It’s frustrating and scary, but in cases like this, a bit of planning and due diligence can do a lot for asset protection, even if a brokerage, bank, or pension fails. That’s because there are three main institutions that are designed specifically to protect consumers when these institutions go under. They won’t help you if the market experiences a downturn and you lose money (that’s simply the risk you take when investing your money). But if the institution holding your money fails, they can provide a great deal of protection for people counting on their money being there when they need it. Here are three of the primary protections in place when it comes to savings and investments.

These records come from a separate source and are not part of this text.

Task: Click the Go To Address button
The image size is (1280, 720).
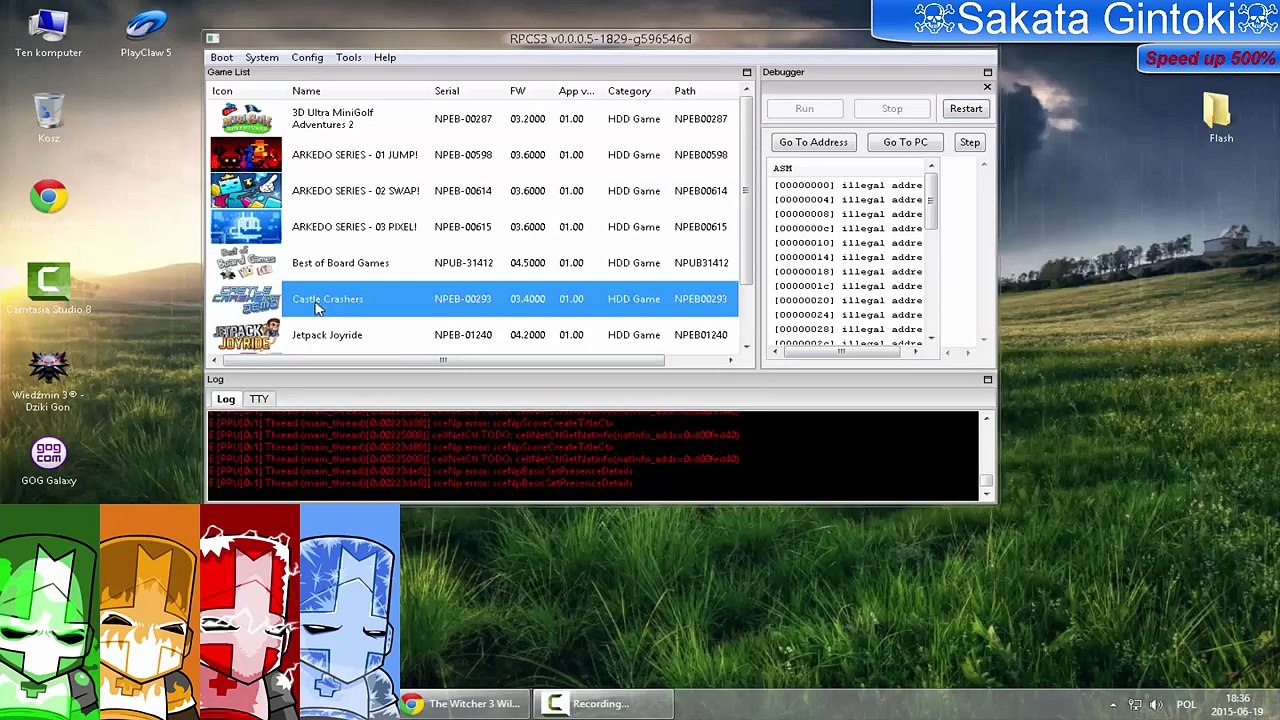Action: coord(813,142)
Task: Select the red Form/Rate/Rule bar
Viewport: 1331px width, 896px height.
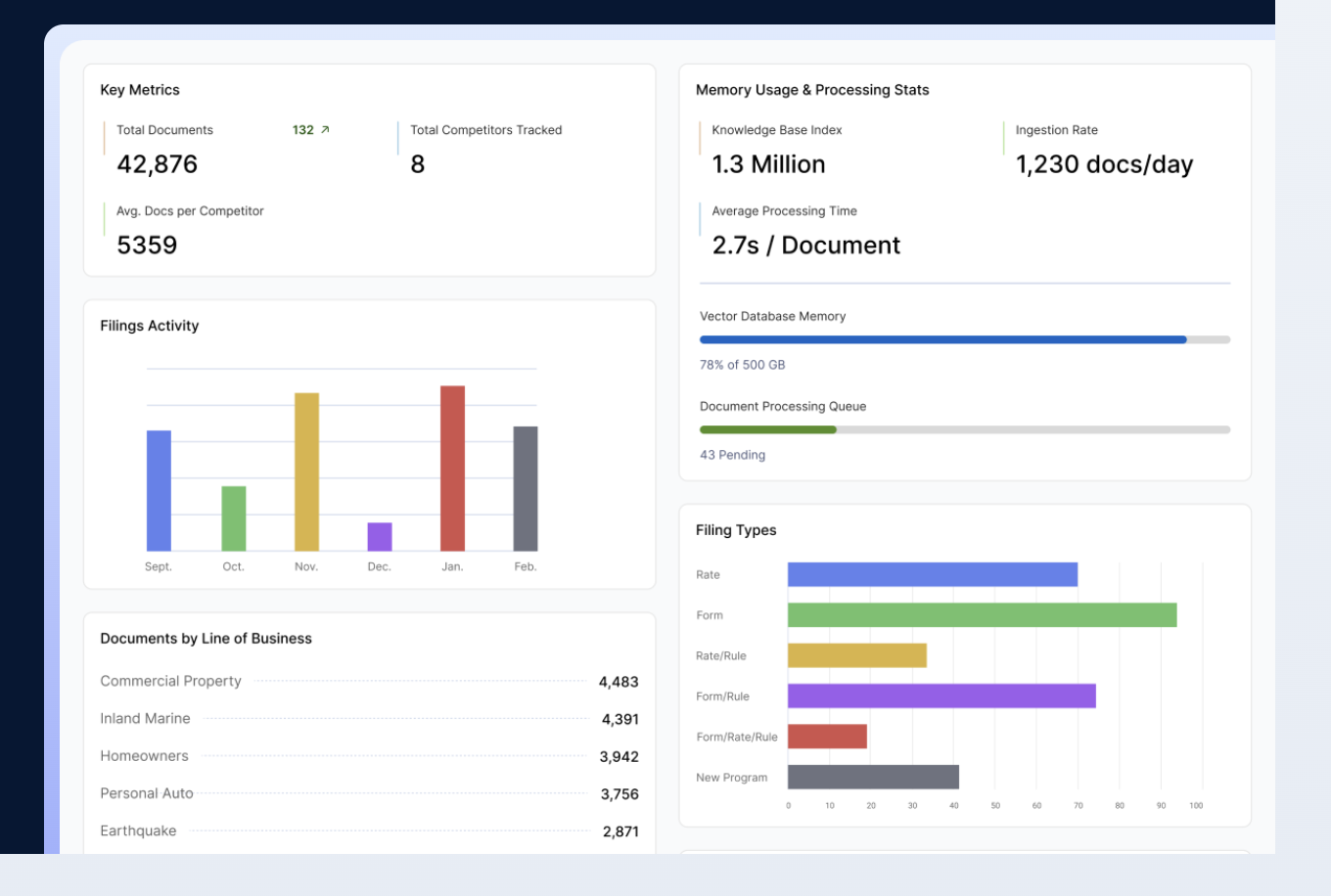Action: tap(827, 737)
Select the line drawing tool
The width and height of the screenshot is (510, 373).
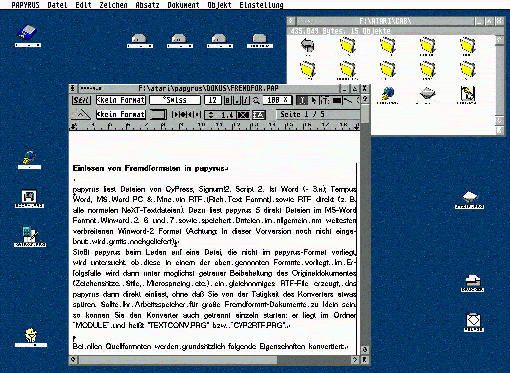(x=348, y=100)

Asset Protection for Brokerage Accounts

The Securities Investor Protection Corporation (SIPC) is private insurance coverage for brokerage firms. The key to getting protection from the SIPC is to make sure whatever brokerage firm you are using is a member, because they only protect member firms. If you have a rainy day fund or retirement account at a member firm and the brokerage goes under, then you are guaranteed up to $500,000 in protections. But there are circumstances where this protection isn’t guaranteed, and this is important to know. The government puts the responsibility for trades squarely on the shoulders of the person making the trades, not on the brokerage firm. Sometimes people also find themselves in the situation where they must take the SIPC to court to get them to honor the protections promised. This is not as unusual a circumstance as it may seem. That’s why it’s a good idea to make sure any brokerage firm you work with is not just a member of the SPIC, but also that it has a stellar reputation and solid history. This can help you with asset protection, because if the firm doesn’t go under in the first place, you won’t have to make a claim.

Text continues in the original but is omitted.